The fixed-volume arrangement allows the developer to aggregate multiple customers and use storage to reshape the production profile to closely match the fixed volume, Allehaut said.

"We then sell excess supply and buy any block where our combined solar and storage is insufficient to deliver the fixed volume,“ he said.

Under the current PPAs, daytime load hits a maximum of 115 MW between 7 a.m. and 10 p.m. during the summer, falling to a minimum of 65 MW during this time period in April, figures from Capital Dynamics show. Night-time load remains between 25 MW and 45 MW throughout the year. This leaves significant potential for merchant power sales. The battery is expected to dispatch around 100 GWh per year and the plant will lie within the regulated NV Energy network, which borders markets such as California's CAISO. 

         Capacity limits in western Energy Imbalance Market (EIM)

                                                         (July-September 2019)

Source: CAISO

Storage dispatch strategies can significantly impact operations and maintenance (O&M) costs, affecting degradation rates and narrowing potential maintenance windows. Batteries must be replaced or upgraded several times within the lifetime of the solar plant.

To mitigate O&M risks for Townsite, the developer will use proven tier 1 suppliers and sign long-term service contracts, Allehaut said.

“We are favoring local content and proven technology. We will sign a 20-year service agreement alongside the battery supply,” he said.

Storage costs

Capital dynamics has not published the price of the Townsite PPAs.
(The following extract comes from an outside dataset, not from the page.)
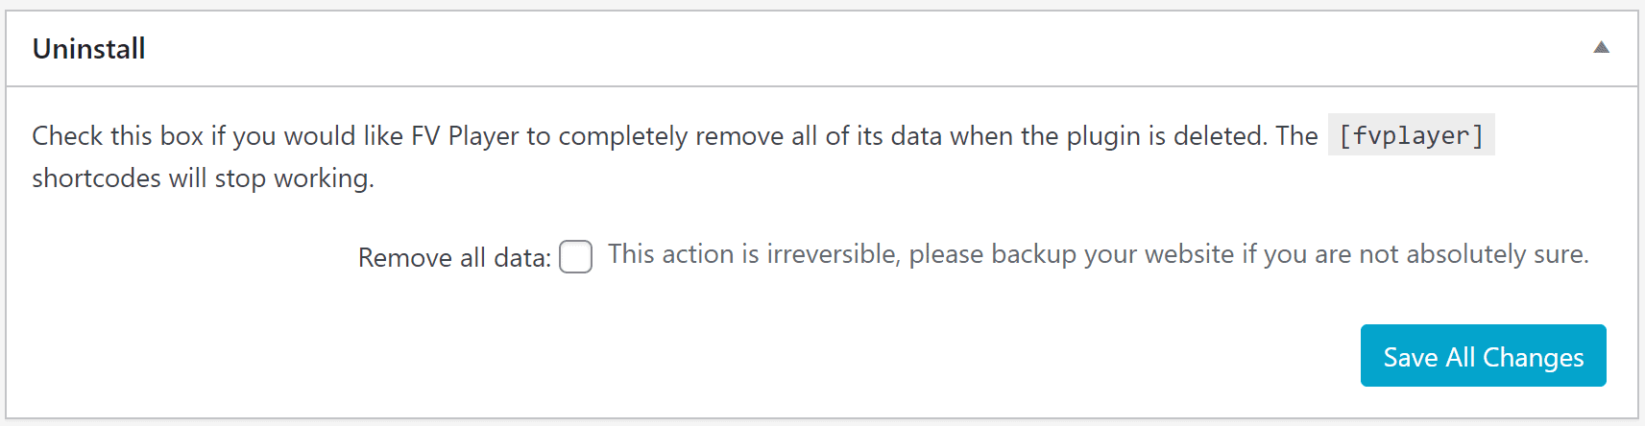Click the "Remove all data:" label
Screen dimensions: 1645x426
point(454,257)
However, the PV to battery capacity ratio for the project is 50% and this ratio can significantly impact the cost of the facility, Berkeley Lab said in its report.

For a four hour battery, a PV-battery capacity ratio of 50% increases the overall PPA price by around $10/MWh compared with a stand-alone PV project, Berkeley Lab said. A 25% ratio incurs a smaller uplift of around $4/MWh while a 75% ratio might raise the cost by $15/MWh, it said. These averages were based on a limited sample of relatively small utility-scale projects, but on a levelized basis were largely in line with projections used by developer NextEra, the lab noted.

In its latest investor presentation in August 2019, NextEra highlighted the ongoing reductions in battery pack costs.

Based on a four-hour battery at 25% PV-battery ratio, NextEra pegged the PPA storage price adder for a project online in 2022 at $4-$9/MWh, down from $8-$14/MWh for a project commissioned in 2020.